Semisal, kata dia, Uceng hingga Romo Magnis membuat tulisan di media massa nasional yang mengkritisi putusan MK.
Dia, bahkan mengaku ikut mengikuti pernyataan budayawan Goenawan Mohamad dalam wawancara dengan Rosiana Silalahi di sebuah stasiun televisi.
Dari hasil wawancara itu, Rokhmin menganggap penyematan BEM UI pada 2022 lalu kepada Presiden RI Joko Widodo (Jokowi) soal king of lipservice memang benar adanya.
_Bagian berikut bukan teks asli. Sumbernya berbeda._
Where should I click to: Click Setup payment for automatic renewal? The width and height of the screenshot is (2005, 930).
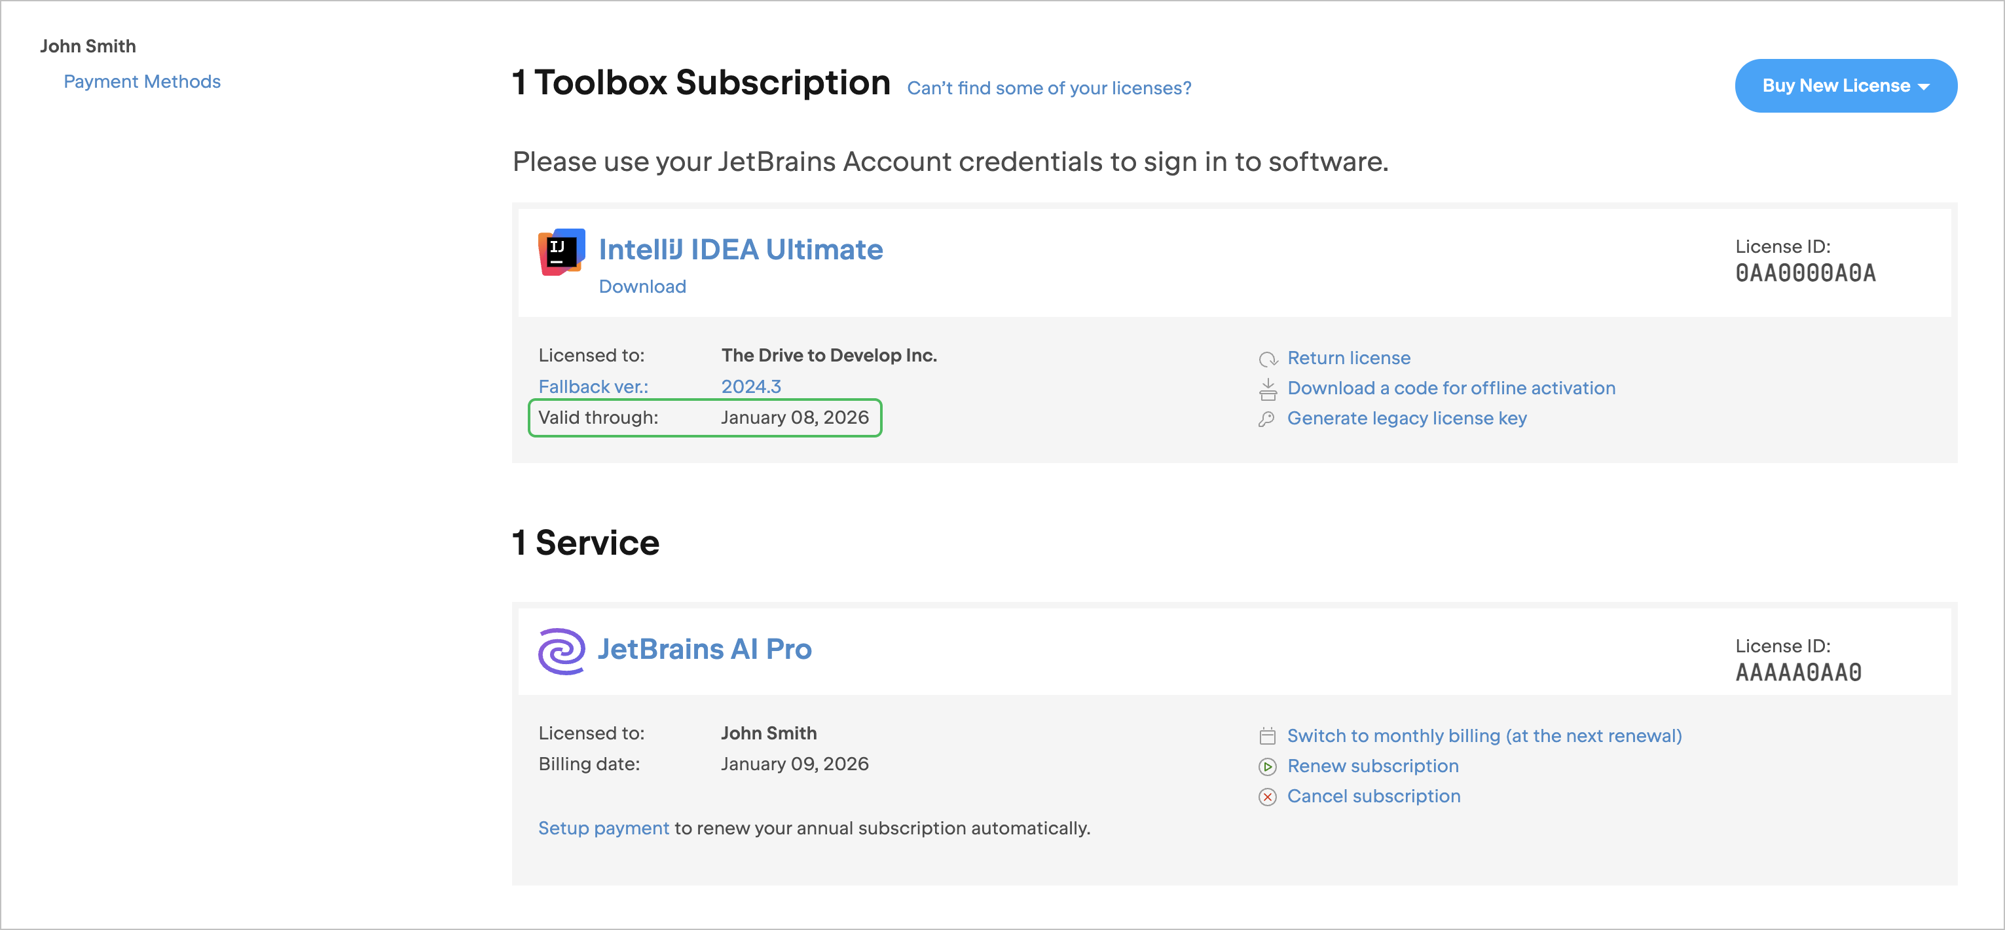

"Saya menjadi yakin betul bahwa kawan kita ini benar-benar seperti disematkan BEM UI tahun lalu, bahwa he is king of lipservice atau king of big liar," tuturnya.
Artikel Terkait
Prabowo Ambil Alih Tanggung Jawab Whoosh? Tunggu Dulu! Puan Mau Bongkar-bongkaran soal Keputusan di Era Jokowi
Respons Keras Said Didu saat Prabowo Sebut Bertanggung Jawab atas Whoosh: Presiden Cabut Taring Purbaya!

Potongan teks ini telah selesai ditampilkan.